After sustained public debate, a clear majority of the electorate voted to leave the EU in June 2016, with the highest number of votes cast for anything in UK electoral history. We must respect both the will of the British people and the democratic process that delivered that result. As such, it is a matter of Government policy that there will not be a second referendum on our exit from the EU.
I am grateful to the Minister for that response. As someone who voted remain in that referendum, I was naturally disappointed by the result. But I am also a democrat, and it is important that we all respect the results of all elections, regardless of whether we win or lose them. Putting aside the questions on the so-called “people’s vote” and what it would actually achieve and deliver, does she not agree that it would undermine fundamental principles of democracy in this country?
My hon. Friend makes his point skilfully. People trusted that their voices would be heard, and to ask the question all over again would be a betrayal of our democracy and of that trust. Whether on Brexit or on Scottish independence, politicians north and south of the border should think twice before they choose to let people down in this way.
When are this Government going to wake up to the madness of where we are? There is no deal I can see coming from Europe that will look after my constituents better than remaining in the EU. Whether it is through reasserting parliamentary sovereignty or having a second referendum —yes, I was out on the march in Parliament Square on Saturday—can we please have a Government who wake up to their responsibilities and look after the future of this nation?

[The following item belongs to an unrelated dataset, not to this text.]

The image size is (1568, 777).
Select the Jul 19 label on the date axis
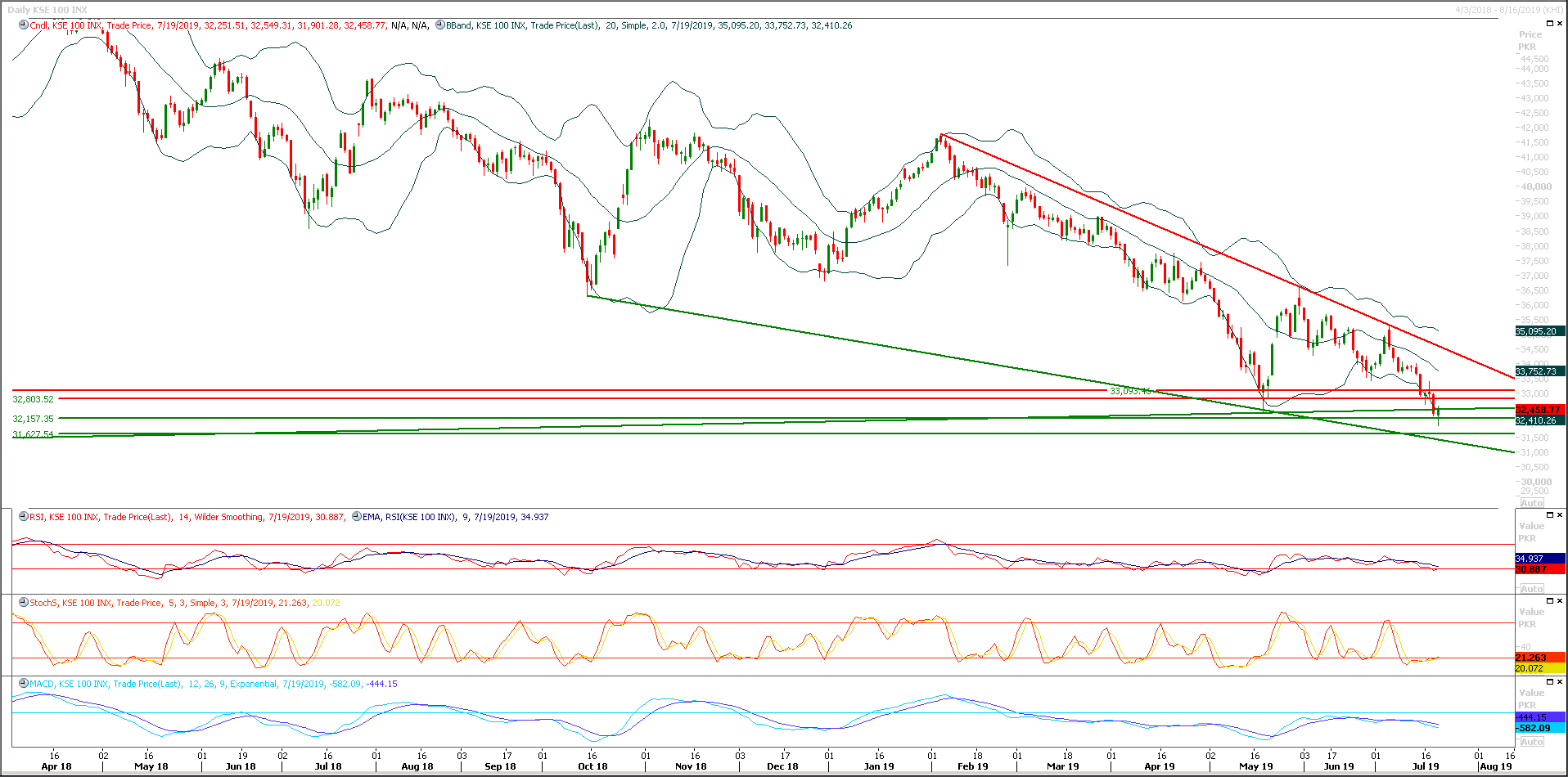click(x=1426, y=766)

Looking after the future of this nation means respecting the democratic voice of this nation. Yes, 700,000 people marched on Saturday, but 17.4 million people voted to leave, and we do not simply ignore their voices just because we do not like what they said. I ask the hon. Gentleman, who obviously supports a second referendum and, worse still, one that would have remain as an option, to take a long, hard look in the mirror and ask himself whether he can truly call himself a democrat.
I should say to Mr Sheerman that I was speaking at a theatre in Colchester last night and I referenced him in the course of my remarks. Knowing that he is not altogether averse to a focus upon himself from time to time, I think he would have enjoyed my observations.
The hon. Gentleman is absolutely right. This is not the best of three. It is not about, “You keep trying until you get the result you want.” This was a historic vote, when millions of people put their faith in democracy. To do anything other than revere that vote would undermine democracy and cause a collapse in that faith.
I am relieved to see that Rachel Maclean, who is a most assiduous attender in the Chamber, has beetled into the Chamber just in time. This is very good news.